Records provided >>
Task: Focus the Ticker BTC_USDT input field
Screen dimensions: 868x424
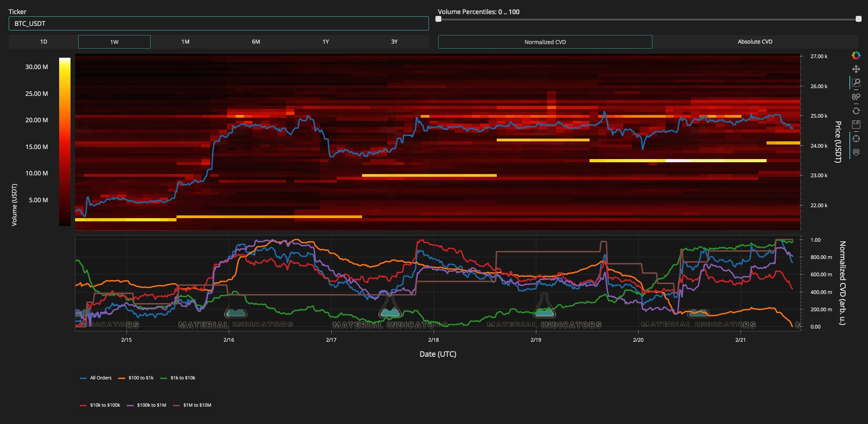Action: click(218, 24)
==
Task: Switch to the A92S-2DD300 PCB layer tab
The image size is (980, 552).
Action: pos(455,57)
--
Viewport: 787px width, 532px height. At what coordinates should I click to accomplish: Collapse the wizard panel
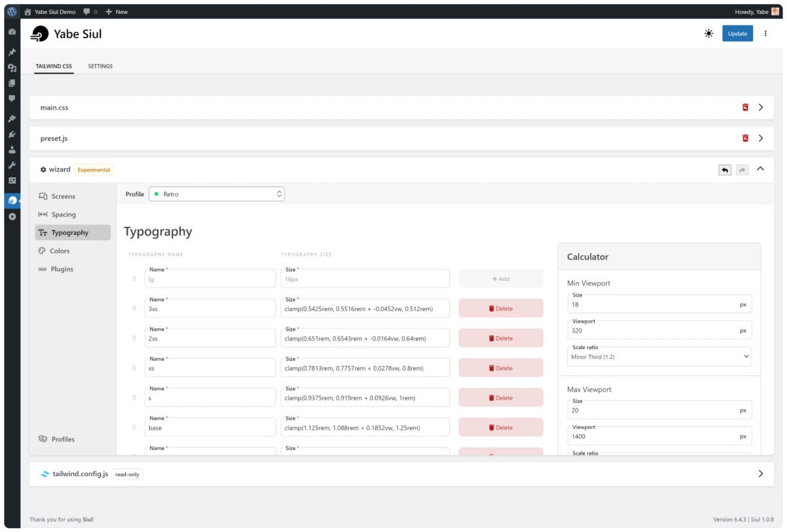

Work request >> Check every line of the records, and copy the ones that hold the word "Task".

Result for this exercise >>
Task: Focus the Ticker BTC_USDT input field
Task: Switch to the A92S-2DD300 PCB layer tab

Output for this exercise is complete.